Additional hints (as posted on Piazza, and then
collected here):
1) Do not use strings for testing if a number is a palindrome. For numbers, use
arithmetic, not strings.
2) For nearlyPalindromicPrime, you can solve this how you wish, but you might
think about this: in my sample solution, I did not actually create the
palindrome but just determined it could be done in one step. For example, with
1227, I did not change it to 1221 nor to 7227, but instead I determined that
this could be done with one change. How? Well, that's left to you. :)

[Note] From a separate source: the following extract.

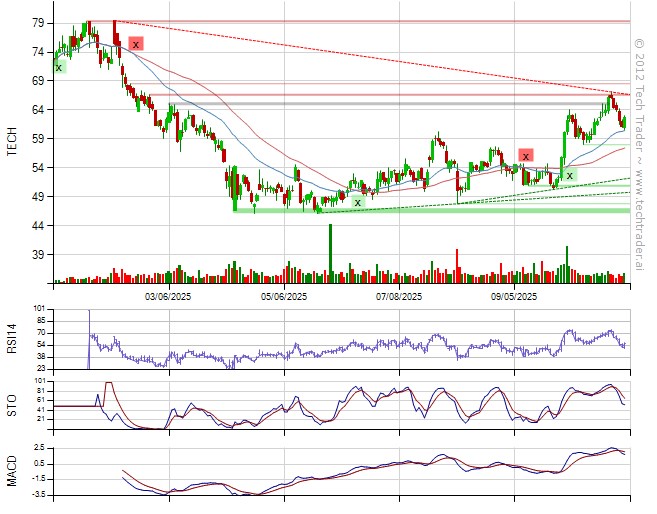This screenshot has width=657, height=514.
Task: Click the green x marker near price 52
Action: pyautogui.click(x=570, y=175)
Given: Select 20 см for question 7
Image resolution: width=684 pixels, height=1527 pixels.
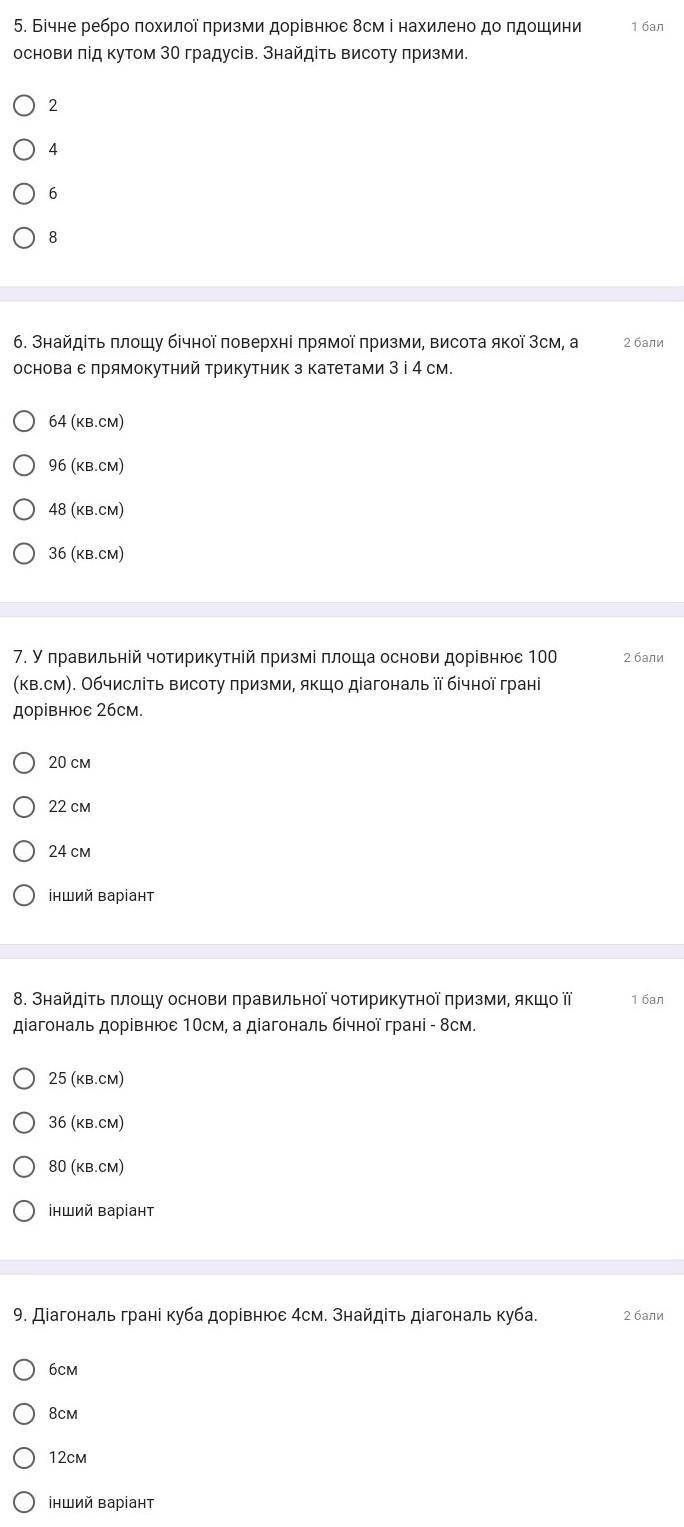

3) For nthCarolPrime, do not modify fasterIsPrime (except you might just call it
isPrime). That's not how to speed this up. We are not looking for, and do not
want, any amazing math here. No. It's just that you have to be clever about
how you decide which numbers to check if they are prime. Don't just do what
nthPrime does, trying every number to see if it's both prime and a Carol number.

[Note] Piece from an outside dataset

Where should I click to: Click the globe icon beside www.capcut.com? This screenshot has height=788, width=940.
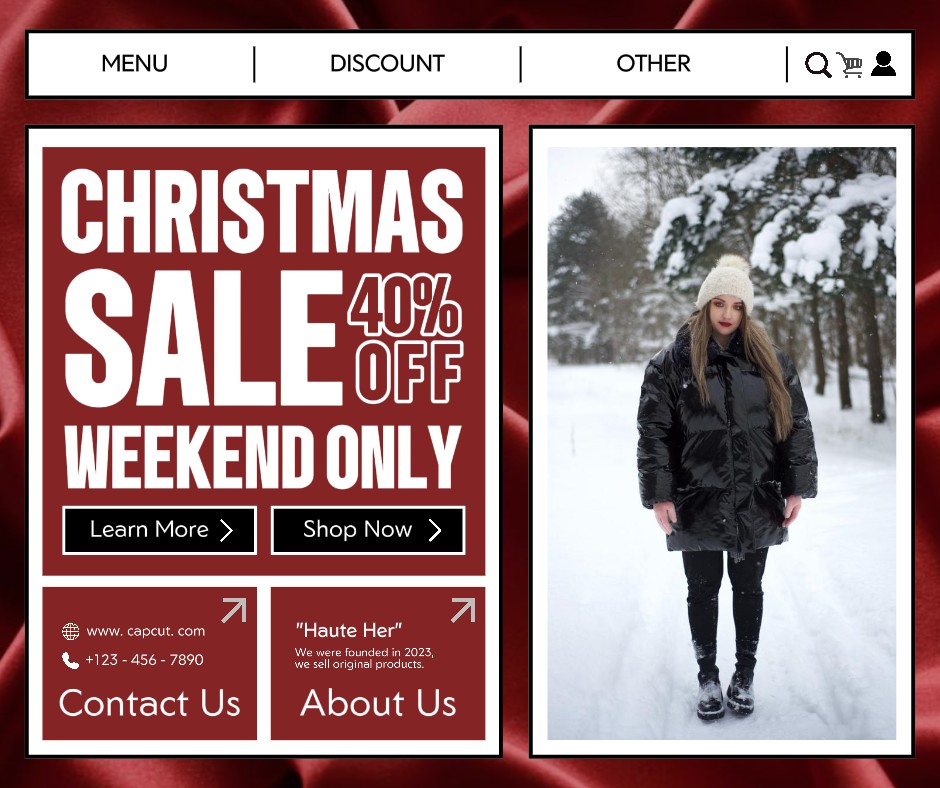[71, 631]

Instead, look at the definition of Carol numbers and see if you can limit which
numbers you need to consider....
4) For nearestKaprekar(n), do not start counting from 0 up to n. For example,
what if we asked for nearestKaprekar(123456789), and let's just say that the
answer was within 10 from there. Of course, it could be in either direction,
but still, it's nearby... Is the best way to solve this really to start
counting up from 0?
5) For patternedMessage, again solve it how you wish, but... My sample solution
did not use replace in any way. Instead, I built up the result character by
character. I started with an empty string, and just kept adding the next
character to it. How did I determine the next character? Using both the
message and the pattern in some way....
6) For encrypt, read the Big Hint in the writeup.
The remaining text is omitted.